Leonardo não foi localizado na tarde de ontem para comentar a divergência de informações. O depoimento de Cardoso durou uma hora e meia e ele não falou com a imprensa. Valério sustenta que os repasses à campanha de Azeredo em 1998 somaram R$ 10 milhões, dos quais ele conseguiu reunir R$ 1,8 milhão em comprovantes de transferências. O publicitário Duda Mendonça, que trabalhou na campanha, recebeu R$ 4,5 milhões, segundo Valério.
Desde a última quarta-feira, oito pessoas suspeitas de envolvimento na montagem do caixa dois tucano em Minas de 1998 foram ouvidas pelos delegados Praxíteles Praxedes e Pedro Ribeiro, da PF em Brasília. O caso é investigado em inquérito que corre no STF (Supremo Tribunal Federal).

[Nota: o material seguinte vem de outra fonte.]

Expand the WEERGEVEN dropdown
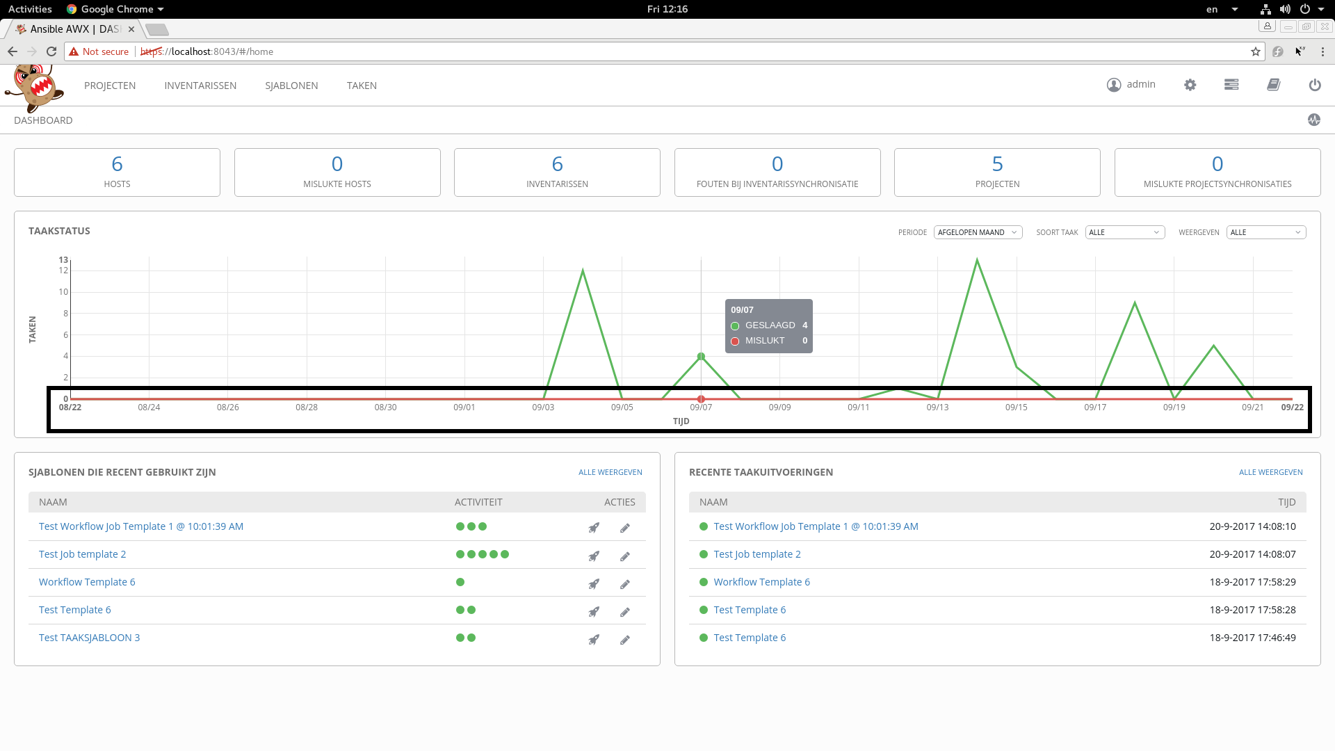This screenshot has height=751, width=1335. (x=1265, y=232)
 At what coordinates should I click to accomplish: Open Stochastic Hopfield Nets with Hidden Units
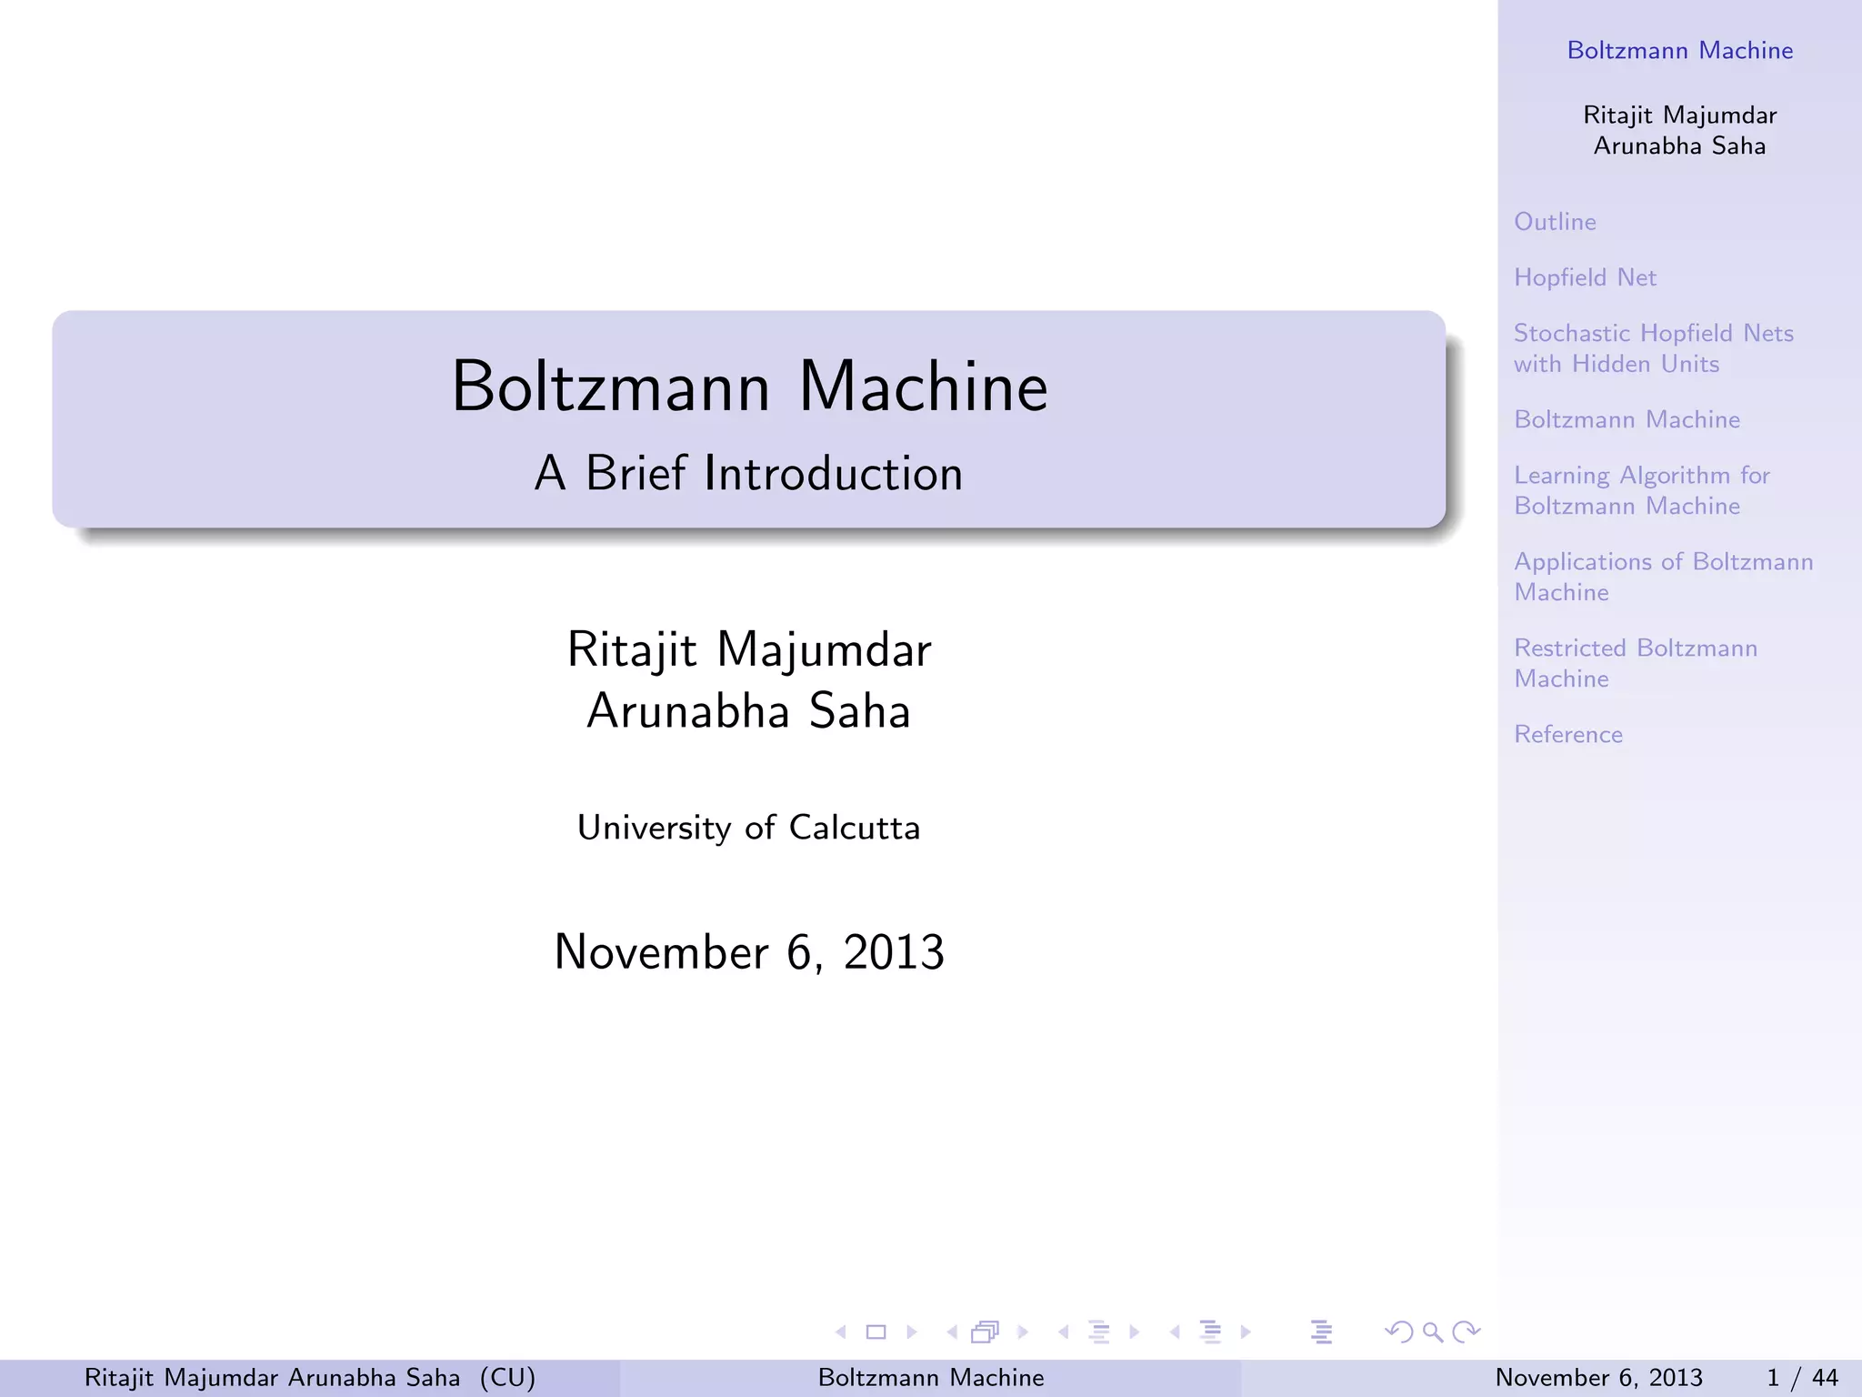click(x=1653, y=348)
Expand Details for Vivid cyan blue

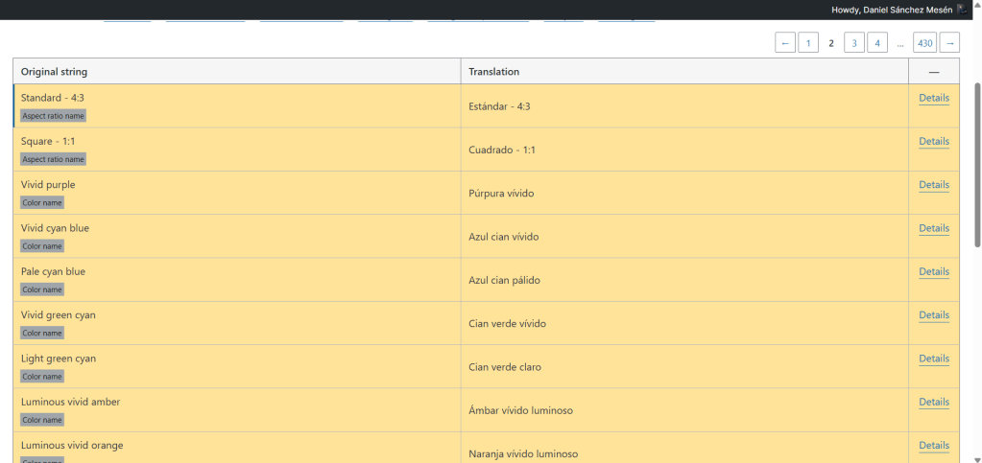pyautogui.click(x=933, y=228)
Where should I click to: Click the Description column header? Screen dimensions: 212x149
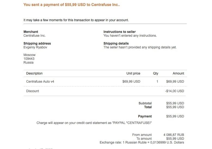[34, 73]
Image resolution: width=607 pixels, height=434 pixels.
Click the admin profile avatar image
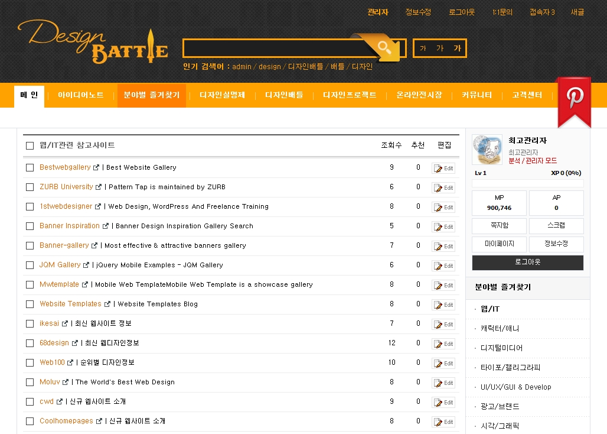[x=487, y=150]
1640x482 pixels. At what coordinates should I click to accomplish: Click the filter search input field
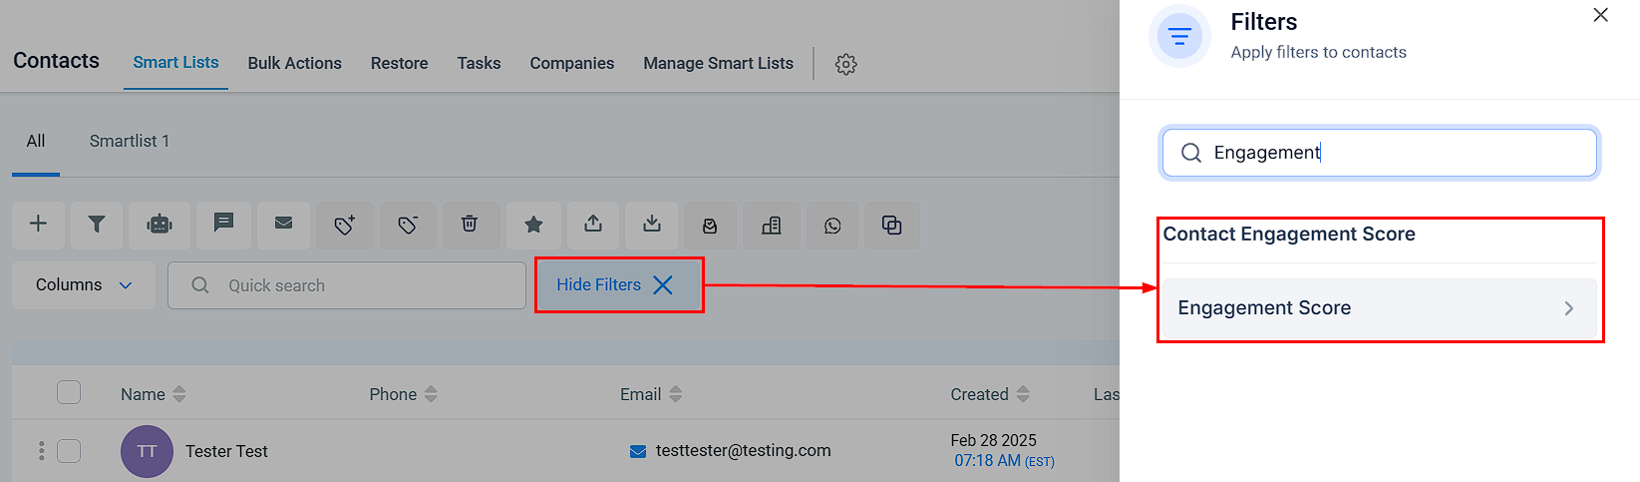1396,153
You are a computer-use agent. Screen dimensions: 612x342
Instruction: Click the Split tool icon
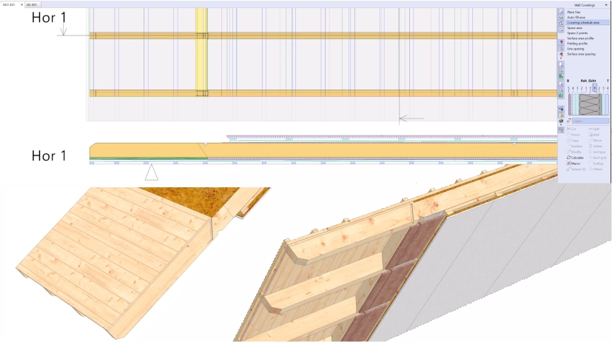[589, 129]
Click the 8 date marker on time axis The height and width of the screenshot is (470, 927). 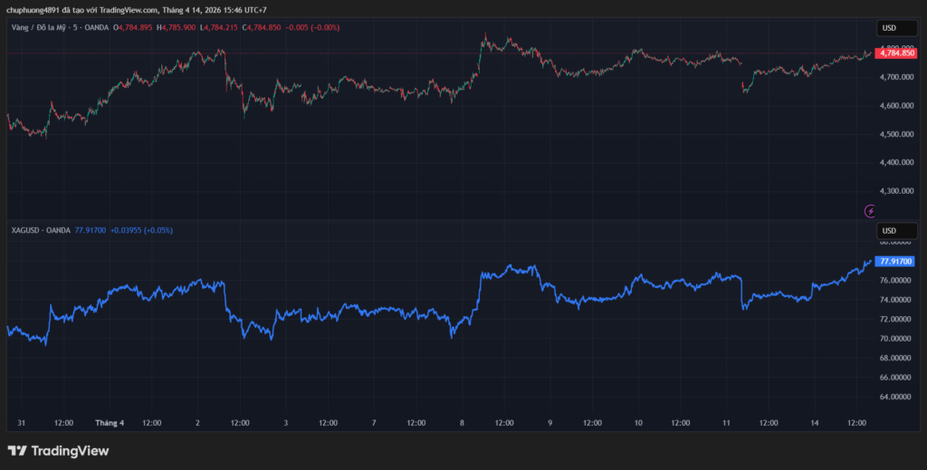[x=462, y=422]
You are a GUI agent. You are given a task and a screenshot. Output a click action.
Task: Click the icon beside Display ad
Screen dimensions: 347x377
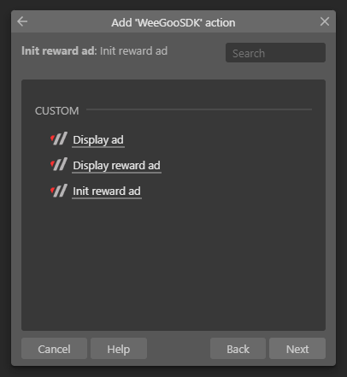click(59, 138)
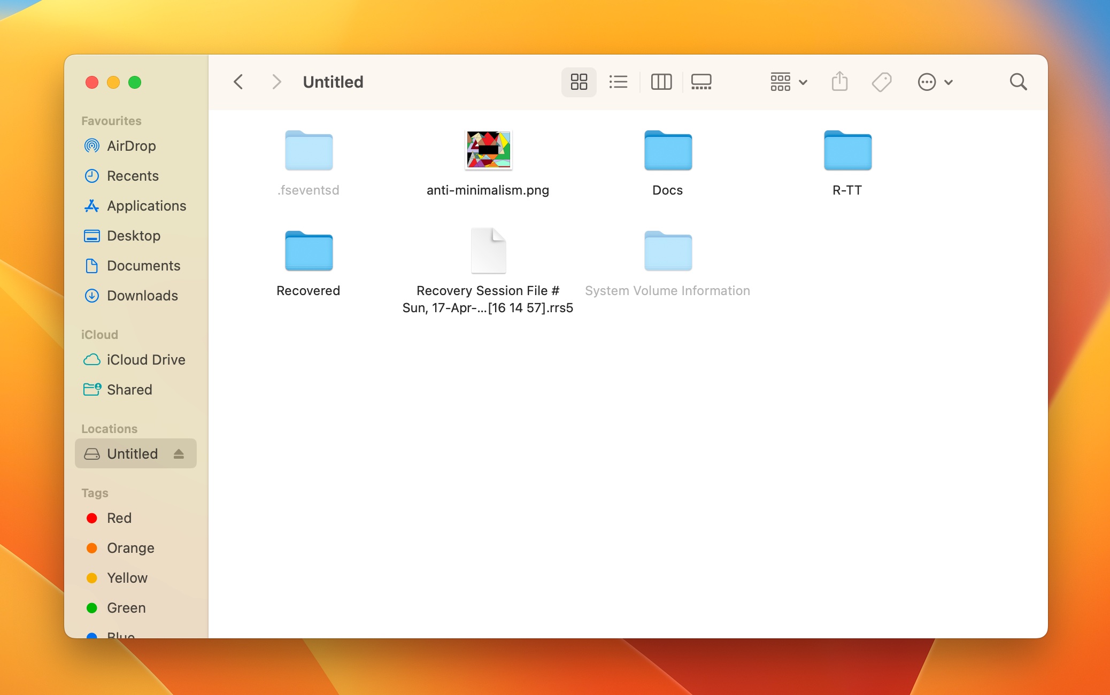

Os delegados afirmaram, por meio da assessoria da PF em Minas, que o depoimento de Cardoso foi ''esclarecedor'' no que se refere ao papel da SMPB na campanha tucana de 1998.
Anteontem, confrontado com laudo do INC (Instituto Nacional de Criminalística) que indicou ser autêntico o documento que aponta um suposto caixa dois de R$ 91,5 milhões da campanha de Azeredo, o ex-tesoureiro Cláudio Mourão manteve a versão de que o documento é uma montagem. Mourão afirma que o caixa dois da campanha foi de R$ 11,5 milhões. Azeredo admite a existência do financiamento ilegal, mas joga a responsabilidade para seu ex-tesoureiro.